Need help on basic 7 - May have spoilers

Howdy. Ive been trying to get past this all day. I converted "sam" to binary and put javascript:alert(document.cookie="username=******** ******** ") and it says username= ******** ******** after that I put sam in the login box and hit enter but it says I'm not authenicated. Am I doing the java script wrong? I have also tried javascript:void(document.cookie="username=******** ******** ********";); but still nothing worked. Please help.

Hey I did this challange the other day try downloading a cookie editor for firefox.. hope this helps

firstly, you must download a cookie editor (extension for firefox) or use a js injection for alert the cookies, but i think that the cookie editor is better… also try to read some articles they help you a lot! hope that helps ;)

Actually, it'd be more useful if you did: javascript:document.write(document.cookie); Then, copy & paste that into any text editor of your choice. That way you don't have to keep alerting the cookies to make sure you got capitlization/spelling/etc. right. It's also easier to see ALL of the cookies.

Secondly, i don't think you use spaces after your conversion.

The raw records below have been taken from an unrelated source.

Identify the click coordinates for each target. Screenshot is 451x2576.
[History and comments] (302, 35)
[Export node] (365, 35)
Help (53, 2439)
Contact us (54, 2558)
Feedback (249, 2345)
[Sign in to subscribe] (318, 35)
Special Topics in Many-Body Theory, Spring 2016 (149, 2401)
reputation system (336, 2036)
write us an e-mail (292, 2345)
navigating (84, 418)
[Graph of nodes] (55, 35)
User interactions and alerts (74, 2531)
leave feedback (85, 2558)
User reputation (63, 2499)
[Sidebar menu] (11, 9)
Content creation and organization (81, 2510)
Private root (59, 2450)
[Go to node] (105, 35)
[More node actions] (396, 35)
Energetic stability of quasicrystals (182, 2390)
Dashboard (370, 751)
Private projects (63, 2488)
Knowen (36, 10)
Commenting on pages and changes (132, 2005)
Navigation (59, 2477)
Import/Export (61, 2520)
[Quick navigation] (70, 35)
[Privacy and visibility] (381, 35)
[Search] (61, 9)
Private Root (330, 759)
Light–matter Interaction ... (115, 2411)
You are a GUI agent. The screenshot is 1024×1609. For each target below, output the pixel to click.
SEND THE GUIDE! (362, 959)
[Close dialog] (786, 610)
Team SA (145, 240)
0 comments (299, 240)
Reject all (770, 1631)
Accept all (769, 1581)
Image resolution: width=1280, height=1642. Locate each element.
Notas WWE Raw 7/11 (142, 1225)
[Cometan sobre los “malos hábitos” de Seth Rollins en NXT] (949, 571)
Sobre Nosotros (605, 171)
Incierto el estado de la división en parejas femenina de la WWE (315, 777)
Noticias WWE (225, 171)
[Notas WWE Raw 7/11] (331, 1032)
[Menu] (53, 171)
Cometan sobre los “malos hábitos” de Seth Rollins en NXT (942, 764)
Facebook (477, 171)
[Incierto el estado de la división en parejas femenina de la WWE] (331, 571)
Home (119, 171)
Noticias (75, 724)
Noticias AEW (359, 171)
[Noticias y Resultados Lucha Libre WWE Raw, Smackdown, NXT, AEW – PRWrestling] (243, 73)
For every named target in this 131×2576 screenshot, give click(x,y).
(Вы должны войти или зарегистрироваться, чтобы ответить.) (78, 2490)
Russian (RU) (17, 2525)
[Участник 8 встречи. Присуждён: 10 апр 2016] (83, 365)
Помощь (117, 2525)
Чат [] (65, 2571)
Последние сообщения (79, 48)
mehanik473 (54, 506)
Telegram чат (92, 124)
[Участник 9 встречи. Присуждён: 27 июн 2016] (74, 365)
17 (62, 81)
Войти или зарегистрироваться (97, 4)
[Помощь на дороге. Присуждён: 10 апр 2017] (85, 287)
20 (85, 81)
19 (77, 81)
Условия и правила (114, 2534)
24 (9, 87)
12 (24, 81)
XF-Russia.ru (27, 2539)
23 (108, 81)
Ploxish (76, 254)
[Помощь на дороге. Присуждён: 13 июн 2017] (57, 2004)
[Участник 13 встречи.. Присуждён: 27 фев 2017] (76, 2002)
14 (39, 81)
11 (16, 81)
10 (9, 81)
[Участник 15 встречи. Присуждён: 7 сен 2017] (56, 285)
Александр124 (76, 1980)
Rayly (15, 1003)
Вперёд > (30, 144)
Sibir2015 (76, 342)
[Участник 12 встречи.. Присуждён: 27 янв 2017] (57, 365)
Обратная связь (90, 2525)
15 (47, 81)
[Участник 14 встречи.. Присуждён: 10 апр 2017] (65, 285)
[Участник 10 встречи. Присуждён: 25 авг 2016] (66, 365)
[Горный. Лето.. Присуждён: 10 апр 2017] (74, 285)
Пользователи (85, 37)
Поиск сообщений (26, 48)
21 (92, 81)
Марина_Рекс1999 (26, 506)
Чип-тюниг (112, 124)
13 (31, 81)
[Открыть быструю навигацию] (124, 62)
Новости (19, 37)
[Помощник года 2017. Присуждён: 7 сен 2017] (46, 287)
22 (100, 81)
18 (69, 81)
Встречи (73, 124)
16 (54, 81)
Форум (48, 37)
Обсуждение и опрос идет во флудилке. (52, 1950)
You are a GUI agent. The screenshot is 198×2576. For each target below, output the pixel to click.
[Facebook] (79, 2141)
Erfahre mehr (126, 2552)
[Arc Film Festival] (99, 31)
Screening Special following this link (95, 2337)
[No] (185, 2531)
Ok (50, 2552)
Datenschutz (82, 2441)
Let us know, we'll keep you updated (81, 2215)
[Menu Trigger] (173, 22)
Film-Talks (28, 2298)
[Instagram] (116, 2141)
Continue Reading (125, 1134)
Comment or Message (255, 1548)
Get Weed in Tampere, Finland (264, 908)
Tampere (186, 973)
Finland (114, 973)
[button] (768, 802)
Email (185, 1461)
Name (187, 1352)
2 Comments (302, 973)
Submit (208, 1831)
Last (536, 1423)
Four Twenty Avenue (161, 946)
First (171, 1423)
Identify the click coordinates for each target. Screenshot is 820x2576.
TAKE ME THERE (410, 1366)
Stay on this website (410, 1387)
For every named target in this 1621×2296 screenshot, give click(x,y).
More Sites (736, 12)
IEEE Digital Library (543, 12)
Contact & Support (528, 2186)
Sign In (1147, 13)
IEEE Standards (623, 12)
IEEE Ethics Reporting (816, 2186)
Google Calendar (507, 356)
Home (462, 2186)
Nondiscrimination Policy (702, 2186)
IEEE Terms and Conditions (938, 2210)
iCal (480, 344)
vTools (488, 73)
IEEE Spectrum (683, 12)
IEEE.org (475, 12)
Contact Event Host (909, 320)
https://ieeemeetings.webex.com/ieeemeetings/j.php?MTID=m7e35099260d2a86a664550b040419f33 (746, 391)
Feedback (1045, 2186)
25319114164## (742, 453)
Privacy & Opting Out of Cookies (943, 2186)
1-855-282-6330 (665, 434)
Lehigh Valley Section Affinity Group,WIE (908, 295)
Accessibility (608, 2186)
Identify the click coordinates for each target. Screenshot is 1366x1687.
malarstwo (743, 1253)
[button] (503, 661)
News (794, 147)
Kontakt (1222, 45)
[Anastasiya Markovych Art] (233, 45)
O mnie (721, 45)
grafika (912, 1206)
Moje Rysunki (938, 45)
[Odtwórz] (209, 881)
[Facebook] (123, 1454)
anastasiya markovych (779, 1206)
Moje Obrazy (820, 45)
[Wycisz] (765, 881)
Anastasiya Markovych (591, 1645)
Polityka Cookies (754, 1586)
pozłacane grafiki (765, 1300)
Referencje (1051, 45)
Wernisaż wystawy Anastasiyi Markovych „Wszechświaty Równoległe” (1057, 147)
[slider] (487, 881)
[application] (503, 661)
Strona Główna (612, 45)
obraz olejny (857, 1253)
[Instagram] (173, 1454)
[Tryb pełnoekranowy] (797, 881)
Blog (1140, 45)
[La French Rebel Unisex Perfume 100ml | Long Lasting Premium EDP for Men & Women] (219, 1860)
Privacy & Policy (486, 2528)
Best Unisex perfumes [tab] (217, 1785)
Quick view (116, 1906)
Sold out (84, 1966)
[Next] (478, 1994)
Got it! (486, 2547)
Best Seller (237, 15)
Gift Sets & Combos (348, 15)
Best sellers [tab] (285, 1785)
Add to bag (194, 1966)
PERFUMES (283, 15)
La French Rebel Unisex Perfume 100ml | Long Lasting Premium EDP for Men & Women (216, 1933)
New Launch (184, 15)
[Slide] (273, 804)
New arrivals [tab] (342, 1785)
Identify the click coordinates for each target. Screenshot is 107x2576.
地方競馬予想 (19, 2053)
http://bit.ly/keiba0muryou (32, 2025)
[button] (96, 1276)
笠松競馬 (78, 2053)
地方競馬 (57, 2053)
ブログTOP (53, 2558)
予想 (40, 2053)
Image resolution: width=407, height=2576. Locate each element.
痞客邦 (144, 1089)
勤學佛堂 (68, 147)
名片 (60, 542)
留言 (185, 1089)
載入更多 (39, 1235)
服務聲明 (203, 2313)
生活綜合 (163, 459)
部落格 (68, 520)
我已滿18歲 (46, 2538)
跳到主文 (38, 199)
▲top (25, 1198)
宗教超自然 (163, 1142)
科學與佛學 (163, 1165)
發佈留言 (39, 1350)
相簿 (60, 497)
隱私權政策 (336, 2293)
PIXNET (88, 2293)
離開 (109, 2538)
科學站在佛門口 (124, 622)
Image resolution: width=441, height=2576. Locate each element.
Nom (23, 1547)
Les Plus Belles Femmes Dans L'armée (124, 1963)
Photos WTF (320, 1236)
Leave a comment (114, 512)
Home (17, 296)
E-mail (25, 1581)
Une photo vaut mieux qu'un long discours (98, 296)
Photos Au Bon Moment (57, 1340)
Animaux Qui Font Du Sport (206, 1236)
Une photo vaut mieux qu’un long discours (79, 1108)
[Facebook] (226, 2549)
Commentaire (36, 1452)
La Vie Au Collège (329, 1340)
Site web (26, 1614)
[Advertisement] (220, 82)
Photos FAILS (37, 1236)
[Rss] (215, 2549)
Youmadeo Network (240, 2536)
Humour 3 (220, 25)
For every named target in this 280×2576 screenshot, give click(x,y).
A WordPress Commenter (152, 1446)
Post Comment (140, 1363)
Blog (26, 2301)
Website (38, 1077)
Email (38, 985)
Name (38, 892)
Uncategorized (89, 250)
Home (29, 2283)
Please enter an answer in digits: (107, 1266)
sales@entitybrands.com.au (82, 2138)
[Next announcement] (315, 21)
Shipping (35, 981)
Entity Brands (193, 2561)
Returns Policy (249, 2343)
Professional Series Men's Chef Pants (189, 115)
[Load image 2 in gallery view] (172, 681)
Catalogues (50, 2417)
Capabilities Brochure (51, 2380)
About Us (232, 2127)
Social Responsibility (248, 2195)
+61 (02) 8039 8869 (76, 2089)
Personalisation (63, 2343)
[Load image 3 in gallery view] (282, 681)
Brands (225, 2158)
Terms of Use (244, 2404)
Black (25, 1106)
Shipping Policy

ZZUBZIZ575 wrote: Howdy. Ive been trying to get past this all day. I converted "sam" to binary and put javascript:alert(document.cookie="username=******** ******** ") and it says username= ******** ******** after that I put sam in the login box and hit enter but it says I'm not authenicated. Am I doing the java script wrong? I have also tried javascript:void(document.cookie="username=******** ******** ********";); but still nothing worked. Please help.

For one, you're trying to write a new cookie with the alert function………..can't do that.

slpctrl wrote: [quote]ZZUBZIZ575 wrote: Howdy. Ive been trying to get past this all day. I converted "sam" to binary and put javascript:alert(document.cookie="username=******** ******** ") and it says username= ******** ******** after that I put sam in the login box and hit enter but it says I'm not authenicated. Am I doing the java script wrong? I have also tried javascript:void(document.cookie="username=******** ******** ********";); but still nothing worked. Please help.

For one, you're trying to write a new cookie with the alert function………..can't do that.[/quote]

Rofl, i didn't even notice that, but he said:

I have also tried javascript:void(document.cookie="username=******** ******** ********";); Which, now that i look at it, is there a reason you put that semicolon before the )?

it's better to not use a cookie editor so you don't get used to having tools doing the work for you without you understanding what's going on, use the injection for the challenge, and then after you complete it try the cookie editor. end3r

i happened to pick the worst firefox cookie editor available :@ , and that didn't work for the challenge. do a good ol' js injection by making/changing the cookie to be what you want it to be.you may want to alert yourself to the cookie name you want first though. also, the ASCII encryption sam part doesn't have spaces.